Exercise instructions » Starting at the row that contains "How do I perform: Click" and continuing through the last row, reproduce each row with its request, and multiply every coordinate in the answers by 0.95, rounding to whole numbers with halves rounded up. Leave the pictures out.

Dataset items
= = = = = = =

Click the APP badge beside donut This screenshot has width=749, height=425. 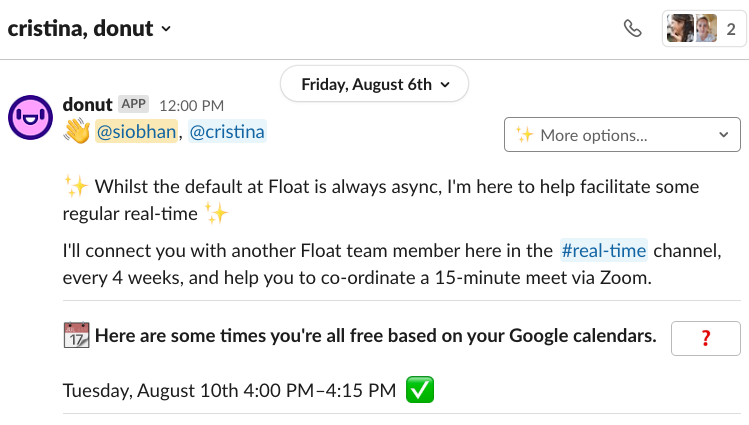tap(133, 104)
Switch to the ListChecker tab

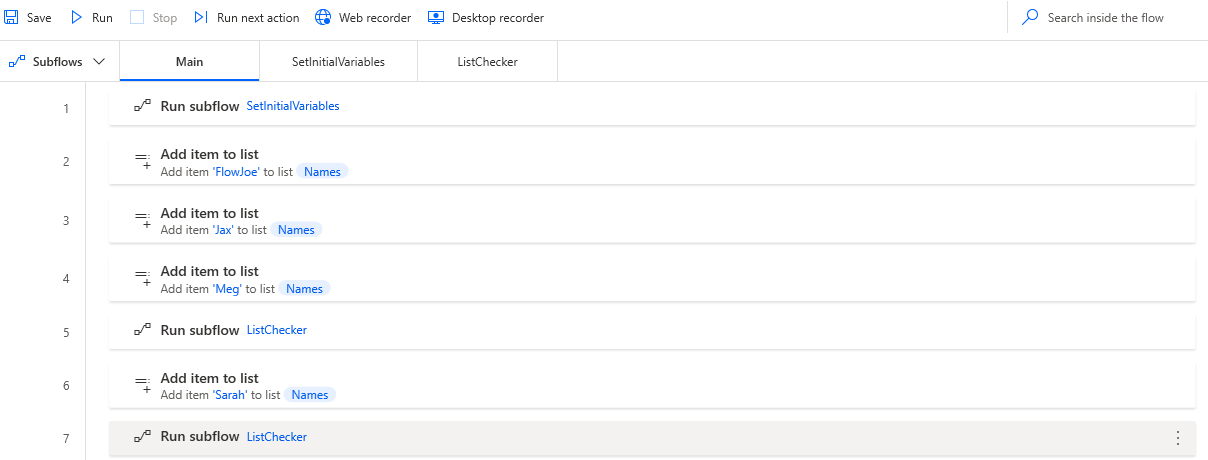coord(487,62)
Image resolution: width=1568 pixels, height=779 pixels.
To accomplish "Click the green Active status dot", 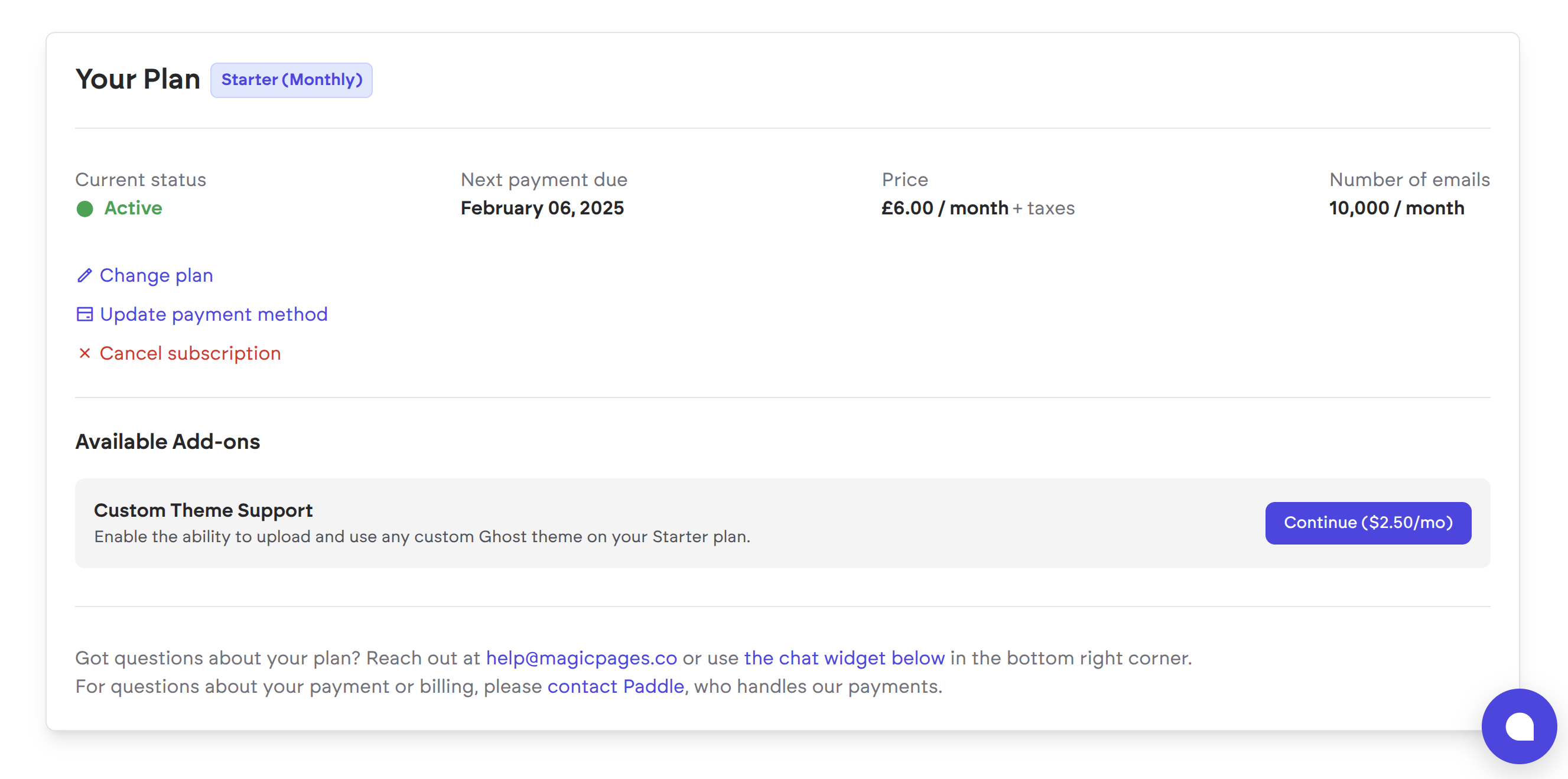I will click(84, 208).

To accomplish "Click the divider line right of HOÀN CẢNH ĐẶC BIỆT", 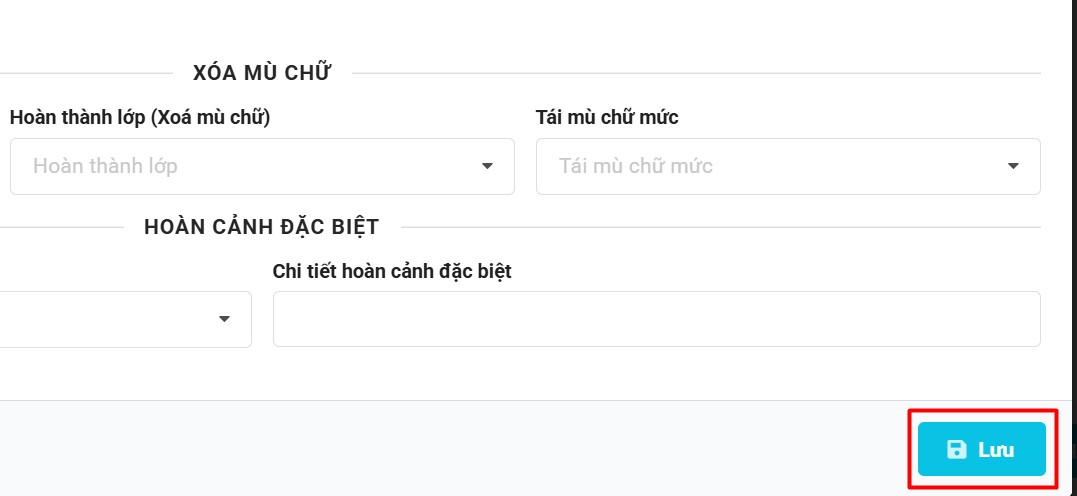I will [720, 227].
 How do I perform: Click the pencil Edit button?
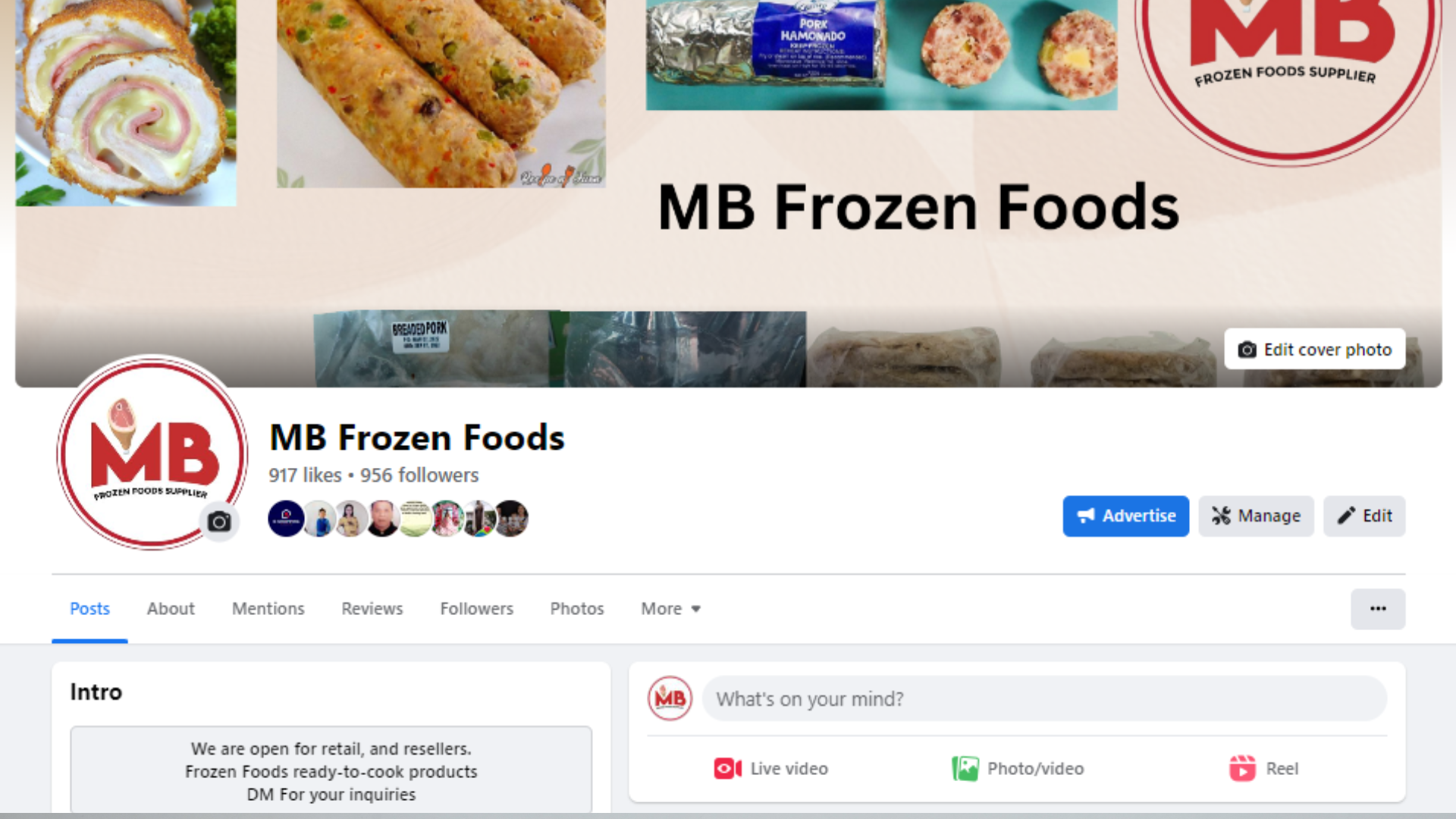tap(1363, 516)
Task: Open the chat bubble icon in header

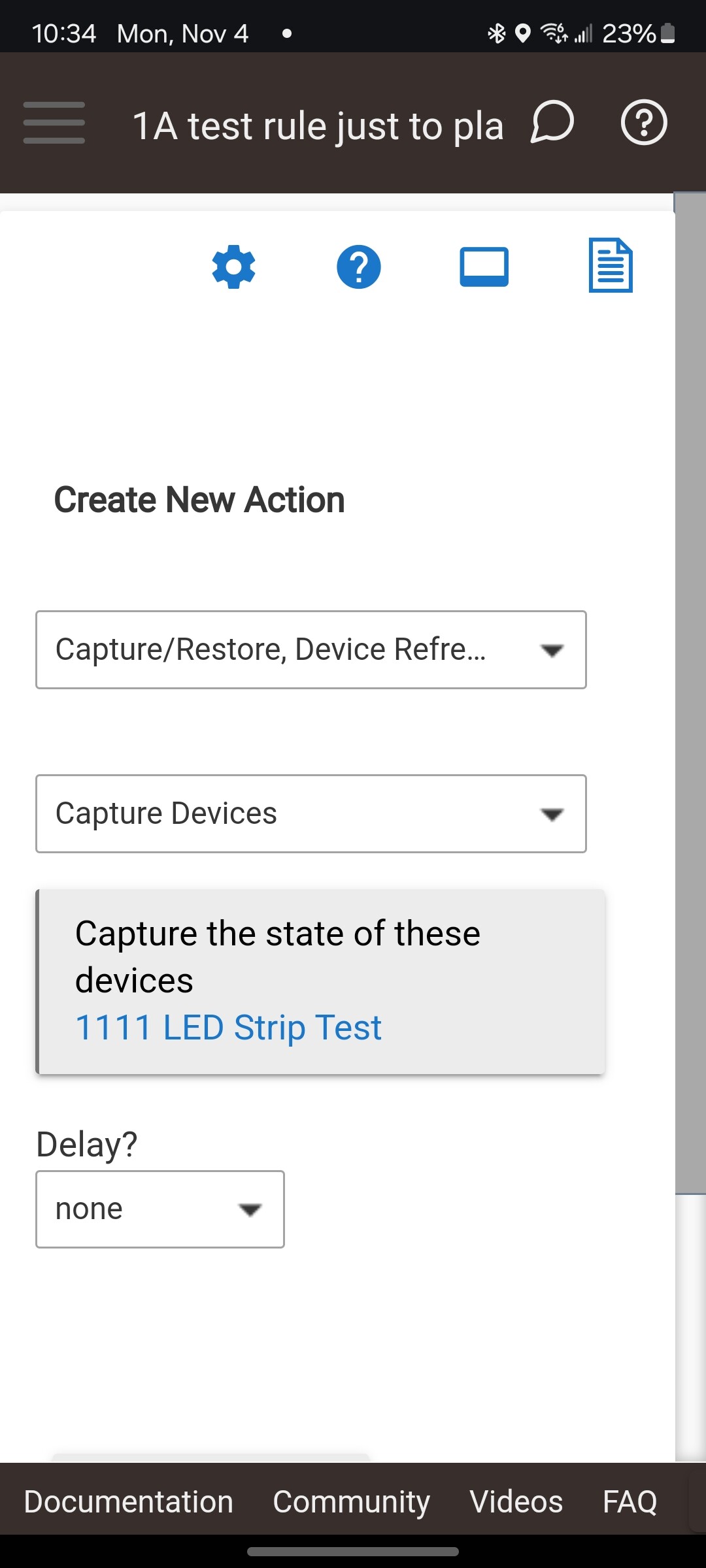Action: coord(552,122)
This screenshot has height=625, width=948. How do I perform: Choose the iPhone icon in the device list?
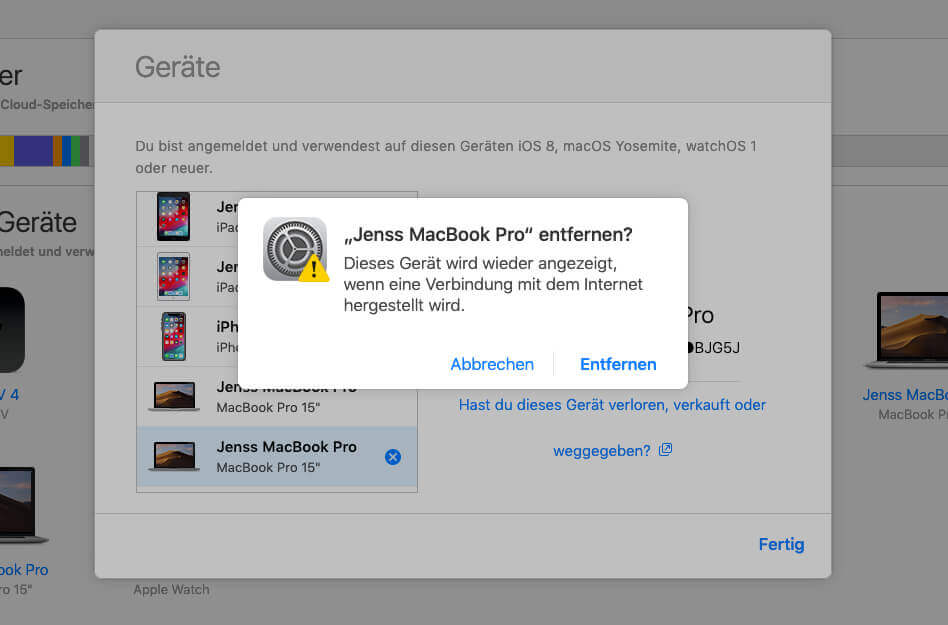click(x=173, y=336)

= = = = = = =

Response to this exercise »
 How do I perform: Click the pencil Edit button?
tap(1295, 490)
Task: Open the chat bubble icon in header

Action: coord(524,116)
This screenshot has height=625, width=948. How do I perform: Choose the iPhone icon in the device list?
click(x=164, y=319)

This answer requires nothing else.